* Extracted entries
◆ ◆ ◆ ◆ ◆

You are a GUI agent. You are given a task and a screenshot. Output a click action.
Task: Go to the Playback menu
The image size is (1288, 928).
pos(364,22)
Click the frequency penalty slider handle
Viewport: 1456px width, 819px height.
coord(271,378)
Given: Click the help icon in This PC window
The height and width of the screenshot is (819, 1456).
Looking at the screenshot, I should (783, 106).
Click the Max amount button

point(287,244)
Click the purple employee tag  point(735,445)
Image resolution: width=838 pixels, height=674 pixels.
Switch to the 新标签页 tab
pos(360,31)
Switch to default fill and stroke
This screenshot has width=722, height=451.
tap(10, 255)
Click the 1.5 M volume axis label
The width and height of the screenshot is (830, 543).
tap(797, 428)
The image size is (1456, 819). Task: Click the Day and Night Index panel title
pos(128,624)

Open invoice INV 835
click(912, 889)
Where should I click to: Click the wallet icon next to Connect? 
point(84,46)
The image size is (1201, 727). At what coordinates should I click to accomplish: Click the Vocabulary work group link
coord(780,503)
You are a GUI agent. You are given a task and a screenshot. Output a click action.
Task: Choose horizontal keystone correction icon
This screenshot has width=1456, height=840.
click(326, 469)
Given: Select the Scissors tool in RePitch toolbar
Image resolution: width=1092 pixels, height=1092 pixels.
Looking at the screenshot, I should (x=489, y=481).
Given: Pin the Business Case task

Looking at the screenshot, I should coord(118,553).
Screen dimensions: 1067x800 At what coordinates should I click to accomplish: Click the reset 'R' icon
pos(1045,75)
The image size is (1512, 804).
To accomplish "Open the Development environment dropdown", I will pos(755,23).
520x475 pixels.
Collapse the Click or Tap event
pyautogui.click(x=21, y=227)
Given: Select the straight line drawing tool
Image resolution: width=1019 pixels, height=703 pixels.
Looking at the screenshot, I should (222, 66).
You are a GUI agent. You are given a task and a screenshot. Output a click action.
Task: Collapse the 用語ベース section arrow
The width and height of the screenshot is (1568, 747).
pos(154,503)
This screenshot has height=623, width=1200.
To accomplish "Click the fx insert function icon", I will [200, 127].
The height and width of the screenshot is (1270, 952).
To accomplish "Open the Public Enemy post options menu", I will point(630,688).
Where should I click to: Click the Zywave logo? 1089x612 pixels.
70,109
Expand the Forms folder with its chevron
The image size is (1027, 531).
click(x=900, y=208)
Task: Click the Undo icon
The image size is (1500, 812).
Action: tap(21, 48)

◆ ◆ ◆ ◆ ◆

* The problem
Copy out every line of the entries above word for word, including the sizes and coordinates.

* Answer to the task
You are a GUI agent. You are given a task and a screenshot. Output a click action.
Task: Go to the Playback menu
The image size is (1288, 928).
pos(364,22)
Click the frequency penalty slider handle
Viewport: 1456px width, 819px height.
coord(271,378)
Given: Click the help icon in This PC window
The height and width of the screenshot is (819, 1456).
Looking at the screenshot, I should (783, 106).
Click the Max amount button

point(287,244)
Click the purple employee tag  point(735,445)
Image resolution: width=838 pixels, height=674 pixels.
Switch to the 新标签页 tab
pos(360,31)
Switch to default fill and stroke
This screenshot has width=722, height=451.
tap(10, 255)
Click the 1.5 M volume axis label
The width and height of the screenshot is (830, 543).
tap(797, 428)
The image size is (1456, 819). Task: Click the Day and Night Index panel title
pos(128,624)

Open invoice INV 835
click(912, 889)
Where should I click to: Click the wallet icon next to Connect? 
point(84,46)
The image size is (1201, 727). At what coordinates should I click to accomplish: Click the Vocabulary work group link
coord(780,503)
You are a GUI agent. You are given a task and a screenshot. Output a click action.
Task: Choose horizontal keystone correction icon
This screenshot has width=1456, height=840.
click(326, 469)
Given: Select the Scissors tool in RePitch toolbar
Image resolution: width=1092 pixels, height=1092 pixels.
Looking at the screenshot, I should (x=489, y=481).
Given: Pin the Business Case task

Looking at the screenshot, I should coord(118,553).
Screen dimensions: 1067x800 At what coordinates should I click to accomplish: Click the reset 'R' icon
pos(1045,75)
The image size is (1512, 804).
To accomplish "Open the Development environment dropdown", I will pos(755,23).
520x475 pixels.
Collapse the Click or Tap event
pyautogui.click(x=21, y=227)
Given: Select the straight line drawing tool
Image resolution: width=1019 pixels, height=703 pixels.
Looking at the screenshot, I should (222, 66).
You are a GUI agent. You are given a task and a screenshot. Output a click action.
Task: Collapse the 用語ベース section arrow
The width and height of the screenshot is (1568, 747).
pos(154,503)
This screenshot has height=623, width=1200.
To accomplish "Click the fx insert function icon", I will [200, 127].
The height and width of the screenshot is (1270, 952).
To accomplish "Open the Public Enemy post options menu", I will point(630,688).
Where should I click to: Click the Zywave logo? 1089x612 pixels.
70,109
Expand the Forms folder with its chevron
The image size is (1027, 531).
click(x=900, y=208)
Task: Click the Undo icon
The image size is (1500, 812).
Action: tap(21, 48)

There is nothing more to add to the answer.